Influenza A virus is a respiratory pathogen that causes annual epidemics and sporadic pandemics (Wright et al., 2013). Moreover, highly pathogenic avian H5N1 and the recently emerged H7N9 influenza viruses have caused an appreciable number of human infections with high mortality rates (Watanabe et al., 2013; Zhang et al., 2013). Influenza viruses infect respiratory epithelial cells and alveolar macrophages in mammalian hosts (Yu et al., 2010). The host immune system recognizes the RNA genome of influenza viruses via cytosolic sensors (Diebold et al., 2004; Pichlmair et al., 2006), which trigger innate immune responses that lead to the production of type I interferons (IFNs) and proinflammatory cytokines and chemokines (Honda and Taniguchi, 2006). Type I IFNs upregulate the production of antiviral proteins including myxovirus resistance (Mx), oligoadenylate synthetase (OAS), and interferon-stimulated gene 15 (ISG15) (Garcia-Sastre et al., 2011). Dysregulation of the innate immune responses to influenza virus infection causes lung pathology mediated by infiltrating immune cells, including macrophages and neutrophils (Heron et al., 2008; Perrone et al., 2008). Although several studies have addressed host responses to influenza virus infections (Fakuyama and Kawaoka, 2011), the mechanisms of influenza virus-induced pathology are still not fully understood.

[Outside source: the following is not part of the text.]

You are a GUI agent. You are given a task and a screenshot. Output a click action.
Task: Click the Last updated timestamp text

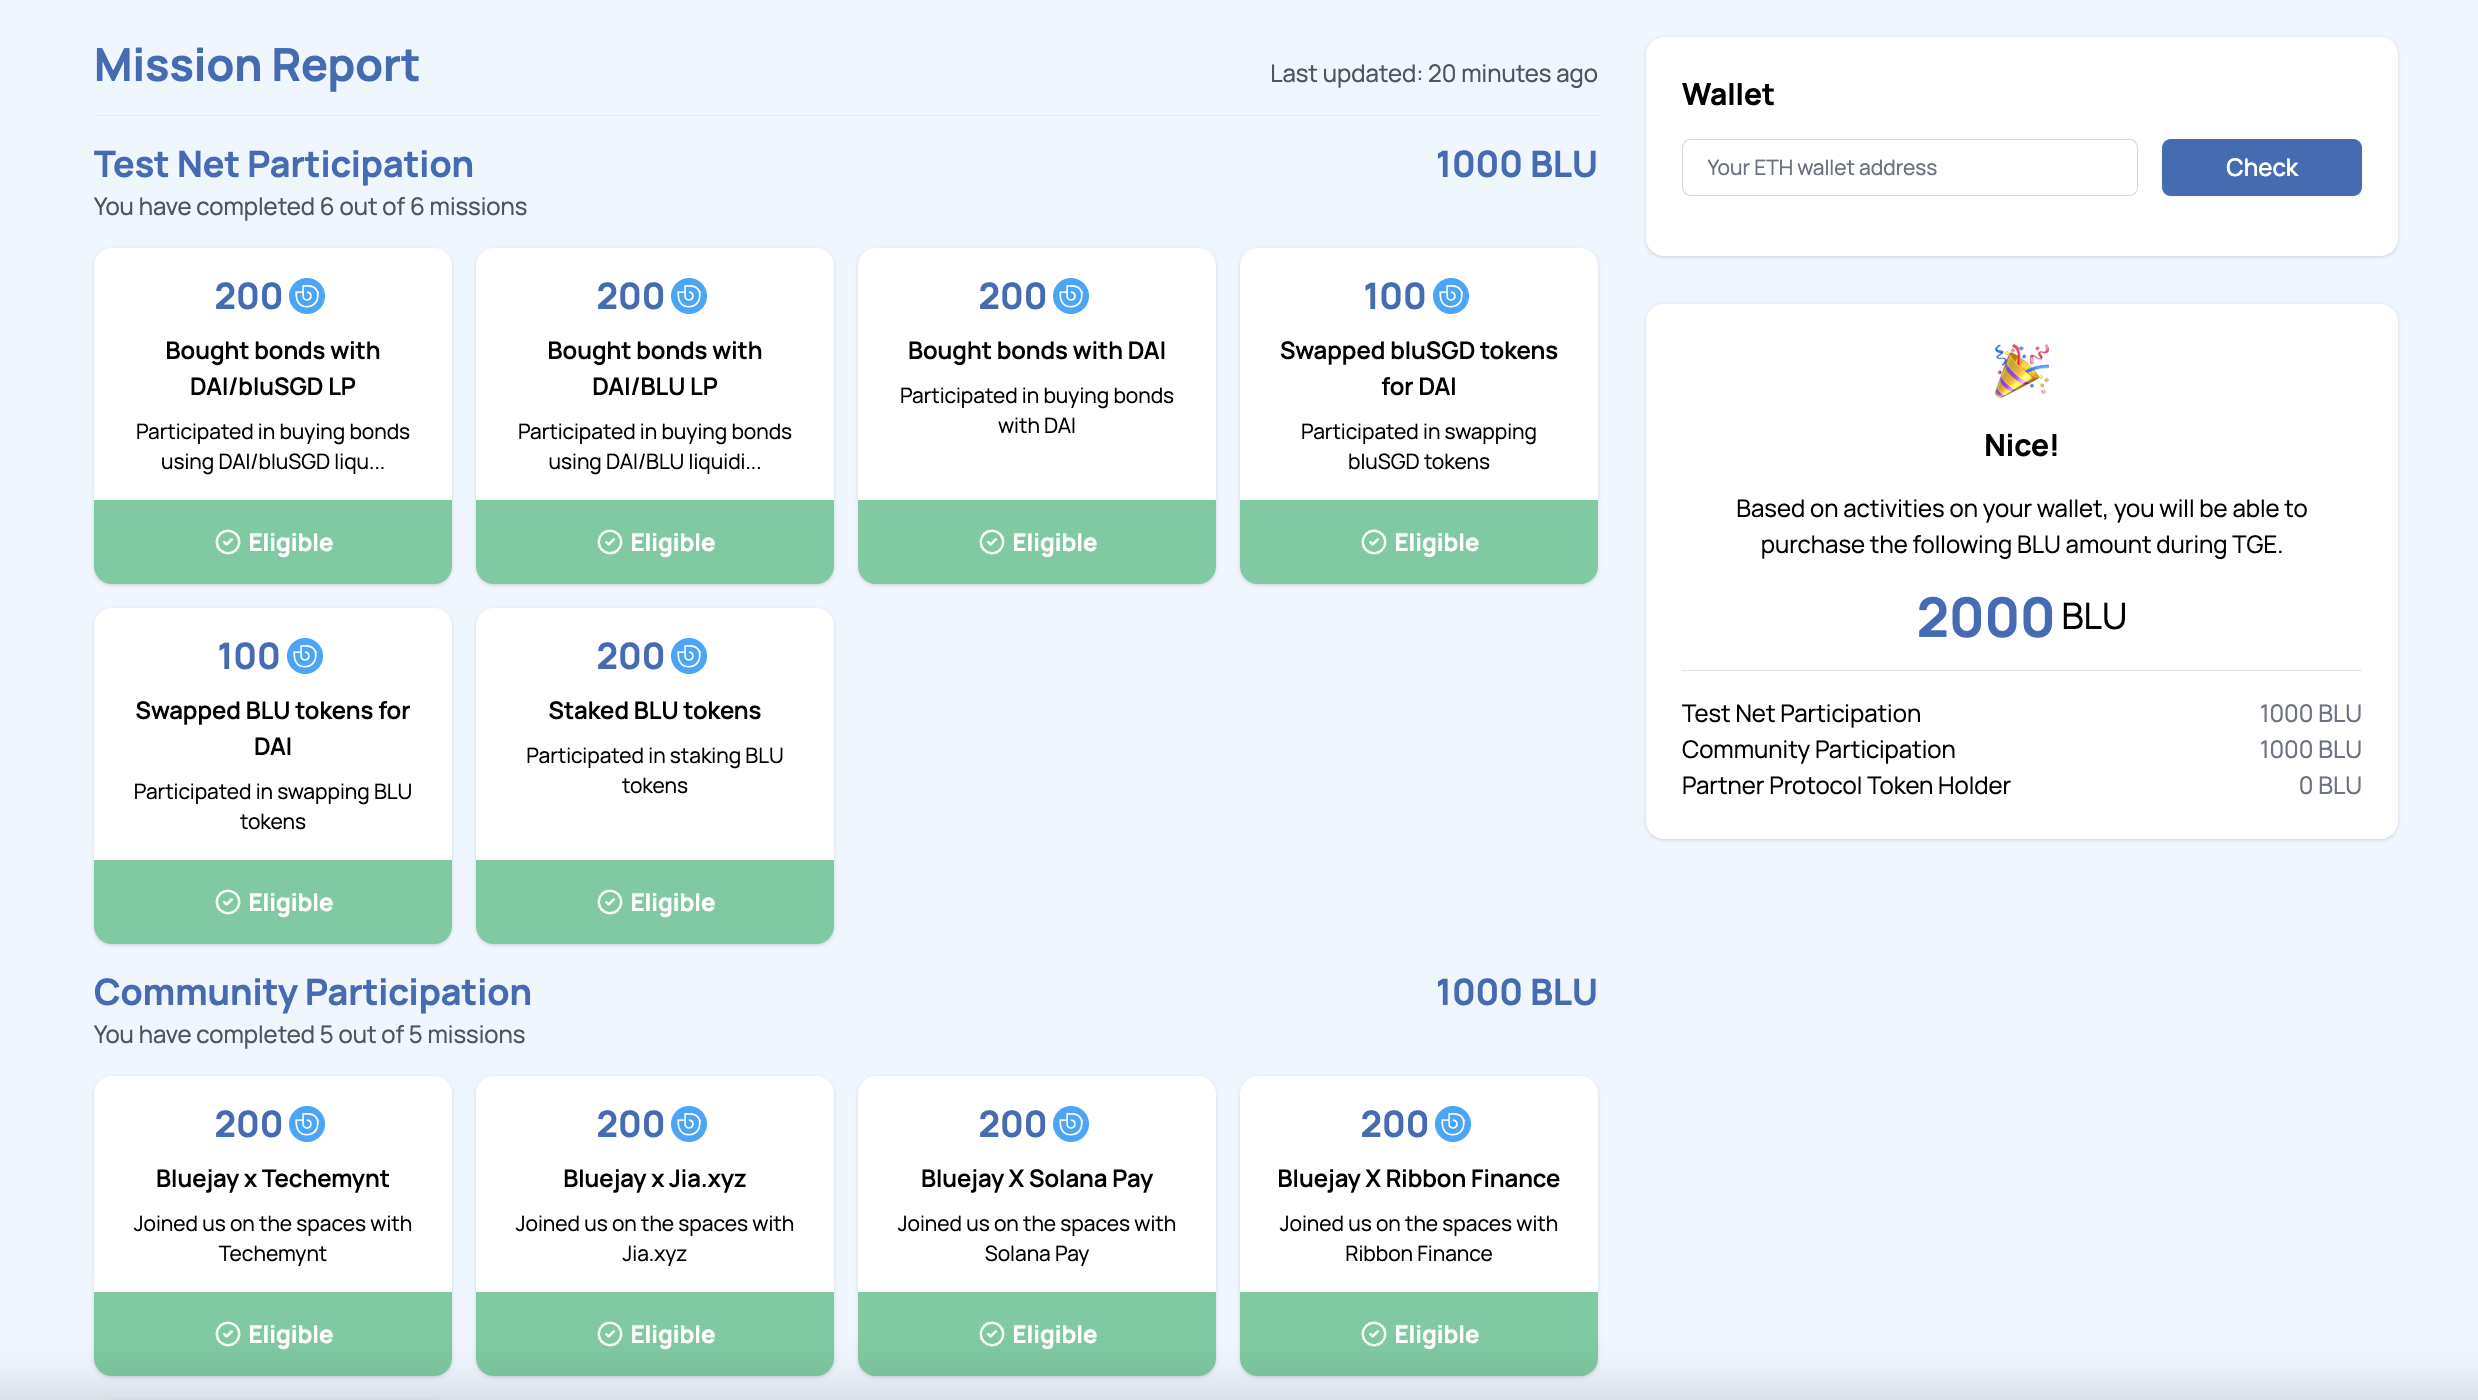point(1433,74)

To analyze the immune responses to influenza virus infection in vivo, viruses have been generated that expressed a fluorescent reporter protein (Kittel et al., 2004; Shinya et al., 2004). However, these viruses were significantly attenuated (Kittel et al., 2004; Shinya et al., 2004) and may not accurately reflect natural infections. For example, Manicassamy et al. (2010) generated a GFP-expressing influenza virus, which they used to assess the route of antigen presentation upon influenza virus infection (Helft et al., 2012). However, the GFP gene was not stably maintained during replication in mouse lung or cultured cells (Manicassamy et al., 2010).
Highly pathogenic avian influenza viruses (HPAI) of the H5N1 subtype continue to evolve in nature, threatening animal and public health. These viruses were first identified in Guangdong province in China in 1996 (Li et al., 2006), and have since been found in over 63 countries in multiple avian species, repeatedly infecting mammals such as pigs and humans (Li et al., 2010; Neumann et al., 2010). By December 2013, 648 human cases of H5N1 virus infection had been confirmed by the World health organization (WHO), of which 384 were fatal, yielding a mortality rate of almost 60% (http://www.who.int). In addition, novel subtypes of influenza viruses, such as H7N9 and H10N8 virus, have spontaneously appeared and sporadically infected humans causing fatal outcomes (Chen et al., 2014; Li et al., 2013) (http://www.who.int). Thus, the current threat from influenza viruses reminds us of the urgent need to gain a thorough understanding of their pathogenic mechanism in order to develop more effective strategies for control, including dynamic processes of influenza virus infection and virus-target cells in vivo remain unclear.